Inside the Top500 supercomputers

Roadrunner has topped the Top500 supercomputers list to be released Wednesday at the International Supercomputing Conference in Dresden, Germany.

Roadrunner, the world's fastest supercomputer, can perform one thousand trillion calculations per second.

Twice yearly, the list measures the 500 most powerful computer systems available commercially. This year, the 31st time the list has been put together, the honor of top supercomputer goes to IBM's Roadrunner, which is housed at the US Department of Energy's Los Alamos National Laboratory. It's the first system to reach 1.026 petaflops — one petaflop is equal to a quadrillion, or one thousand trillion, calculations per second.

For perspective, last year's most powerful computer, Lawrence Livermore National Laboratory's BlueGene/L — also made by IBM — reached 208.6 teraflops. This year that computer ranked number two, reaching a maximum processing speed of 478.2 teraflops.

The fastest supercomputer in the world — used to monitor the US nuclear weapons stockpile — is really just a PlayStation 3 on steroids. Roadrunner is based on the IBM QS22 blades, which are built using advanced versions of the Cell processor in Sony's PS3. It also runs using x86 chips from Advanced Micro Devices, making it the world's first hybrid supercomputer.

In total, Roadrunner takes up 278 refrigerator-size server racks, and connects 6,562 dual-core AMD Opteron and 12,240 Cell chips.

IBM, which continues its dominance of supercomputing, makes 210 of the 500 systems, including five of the top ten. Hewlett-Packard is close behind, however. HP makes 183 of the fastest computers, including the number eight fastest system known as EKA, located in Computational Research Laboratories' data center in Pune, India.

Rounding out the top ten is Sun Microsystem's Ranger at number four, Cray's Jaguar at number five, SGI's Encanto at number seven, and SGI's Altix at number ten.

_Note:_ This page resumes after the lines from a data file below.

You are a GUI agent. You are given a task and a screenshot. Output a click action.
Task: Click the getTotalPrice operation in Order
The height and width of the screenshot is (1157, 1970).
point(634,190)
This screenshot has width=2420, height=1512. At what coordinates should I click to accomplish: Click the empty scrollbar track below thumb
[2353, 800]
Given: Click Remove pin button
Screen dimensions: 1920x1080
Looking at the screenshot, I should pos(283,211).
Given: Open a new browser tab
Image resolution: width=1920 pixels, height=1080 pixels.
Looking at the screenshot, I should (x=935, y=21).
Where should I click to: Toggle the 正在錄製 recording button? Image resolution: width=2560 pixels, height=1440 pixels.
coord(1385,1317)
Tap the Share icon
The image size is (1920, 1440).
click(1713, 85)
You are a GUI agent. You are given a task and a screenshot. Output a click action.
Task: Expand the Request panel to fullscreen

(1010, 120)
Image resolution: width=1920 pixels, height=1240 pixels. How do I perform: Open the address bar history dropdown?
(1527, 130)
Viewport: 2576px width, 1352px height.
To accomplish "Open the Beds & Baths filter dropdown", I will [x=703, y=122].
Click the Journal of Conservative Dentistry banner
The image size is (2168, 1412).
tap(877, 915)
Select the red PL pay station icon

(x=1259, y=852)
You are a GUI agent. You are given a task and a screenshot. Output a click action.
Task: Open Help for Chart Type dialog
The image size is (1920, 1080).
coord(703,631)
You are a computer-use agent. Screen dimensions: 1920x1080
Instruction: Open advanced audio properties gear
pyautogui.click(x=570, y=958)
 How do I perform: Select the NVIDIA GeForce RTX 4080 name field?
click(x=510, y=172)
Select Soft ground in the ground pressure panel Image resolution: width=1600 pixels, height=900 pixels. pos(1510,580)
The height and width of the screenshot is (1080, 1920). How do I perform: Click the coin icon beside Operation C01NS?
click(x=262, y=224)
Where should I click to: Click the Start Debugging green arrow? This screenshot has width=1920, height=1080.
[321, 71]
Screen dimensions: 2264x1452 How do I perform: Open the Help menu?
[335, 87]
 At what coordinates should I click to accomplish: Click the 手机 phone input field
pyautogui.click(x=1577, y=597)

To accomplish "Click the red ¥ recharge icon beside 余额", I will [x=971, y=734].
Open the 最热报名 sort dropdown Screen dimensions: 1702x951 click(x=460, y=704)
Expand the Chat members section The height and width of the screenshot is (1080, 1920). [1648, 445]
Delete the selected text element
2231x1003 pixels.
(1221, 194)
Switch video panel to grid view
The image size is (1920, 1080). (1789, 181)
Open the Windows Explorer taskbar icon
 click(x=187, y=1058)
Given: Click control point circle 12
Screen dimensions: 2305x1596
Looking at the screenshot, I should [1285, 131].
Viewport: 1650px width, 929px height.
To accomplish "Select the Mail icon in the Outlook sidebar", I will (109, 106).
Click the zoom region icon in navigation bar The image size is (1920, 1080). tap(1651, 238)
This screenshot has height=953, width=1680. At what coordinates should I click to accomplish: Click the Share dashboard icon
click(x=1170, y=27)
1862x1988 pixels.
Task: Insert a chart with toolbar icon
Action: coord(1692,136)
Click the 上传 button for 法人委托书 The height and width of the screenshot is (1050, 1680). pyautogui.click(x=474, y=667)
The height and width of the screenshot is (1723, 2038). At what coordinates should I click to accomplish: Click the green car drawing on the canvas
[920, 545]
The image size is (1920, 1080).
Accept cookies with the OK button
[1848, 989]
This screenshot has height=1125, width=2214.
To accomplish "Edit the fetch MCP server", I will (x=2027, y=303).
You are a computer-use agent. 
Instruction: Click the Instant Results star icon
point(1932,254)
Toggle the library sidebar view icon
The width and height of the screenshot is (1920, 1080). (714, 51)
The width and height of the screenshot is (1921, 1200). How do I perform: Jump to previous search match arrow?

On the processor side, Intel dominates the high-end market with 75 per cent of all systems on the list and 90 per cent of the quad-core based systems that were ranked.

Supercomputing, which pits the highest-end machines against challenges such as forecasting the global climate in coming decades or finding oil reservoirs underground, is a fast-changing field. The Top500 list once again had the most turnover compared with the preceding list, according to the researchers who compile it.

The main measurement used in compiling the list is the Linpack measurement, which puts each system through its paces by having to solve a dense system of linear equations.

The Top500 acknowledges that Linpack isn't a complete test of system performance, but it's a way to test for performance on a similar problem across each system. The need for a more complete benchmarking system has been under discussion for several years.

Some additional interesting statistics about the June 2008 list:

  • Quad-core processors are used in just over half of the systems.

  • The bulk of the systems — 208 of the 500 — contain between 2,049 and 4,096 processors. That's more than double the systems that used that amount just six months ago.

  • Four of the top five computers — numbers one, two, three, and five — are located in US Department of Energy labs.

  • The US continues to be home to the most computing power in the world. Just over half of the systems — 257 — are located in the US The UK is next with 53, followed by Germany with 46, France with 34, Japan with 22, and China with 12.

  • After "not specified," the most popular application area for these superfast computers is finance — 15.2 per cent of the list, followed by research — 10 per cent, geophysics — 9.8 per cent, information service — 6.2 per cent, and service — 5.2 per cent.